Wednesday, May 26, 2010

Unfit Parents: There are Too Many

Lately, I have been hearing more and more stories of how parents lose custody of their children because they're not fit parents, for one reason or another. I can't even begin to imagine what that feels like to lose your children, and the subsequent hurt it causes them. To speculate, maybe those parents are so messed up and consumed with their own personal dramas and troubles, they can't feel the pain of losing their children. On some level, I can further speculate that they see it as a relief, since they were not handling them very responsibly anyway.

Still, I can't fathom getting myself so bogged down with dramas and troubles that it causes me to lose my daughter. I was never one to get in trouble in my 20's but was definitely in need of greater focus and taking more responsibility for my life. If anything, having my daughter changed my life. It gave me more purpose and a sense of greater strength to be more responsible, focusing on our well-being the best way I knew how. It brought out the better in me. And sure, there are times I miss how carefree I once was, but that was who I was then.

I've recently met a woman, close to my own age, and I think she has three children, all of whom live with someone else, perhaps the father or fathers. That is uncertain. What is certain is that she has lost custody of all of them. Now she lives with an ex-boyfriend, and they are both being evicted from their apartment in less than two weeks. She knows they are going their separate ways but has no idea as of yet where that is. She seems like a good person, just not very good to herself.

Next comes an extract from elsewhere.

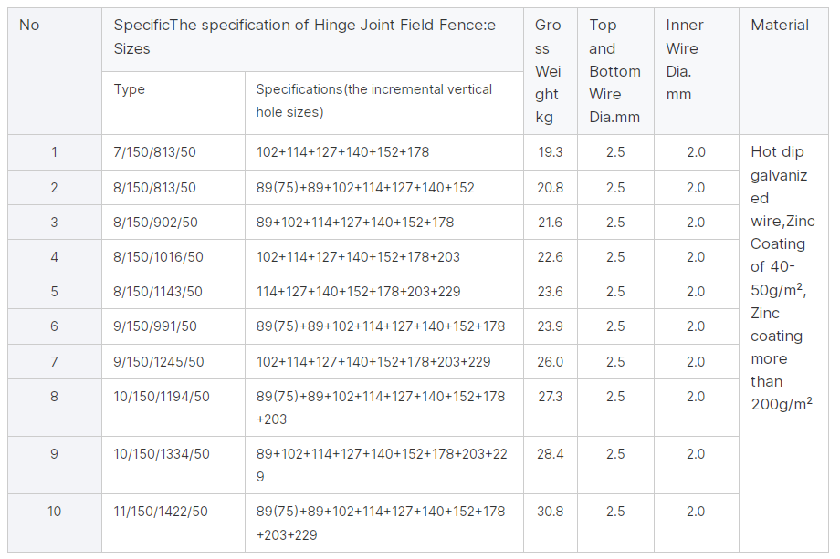Select the 'Hot dip galvanized wire' material cell

coord(783,344)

And I can't say what has caused her to lose her kids, but when you're in court for one thing or another, and needing to always borrow money from anyone who will lend it to you, something is seriously wrong. I feel for her but clearly she is either confused about what is right and wrong, or has a blatant disregard for the distinction. How do you arbitrarily make significantly bad, very bad decisions that affect your life in seemingly irreparable ways? The damage oftentimes cannot be undone. I can only feel sorry for her kids who can't know the comfort and security of having a stable and nurturing mother in their life.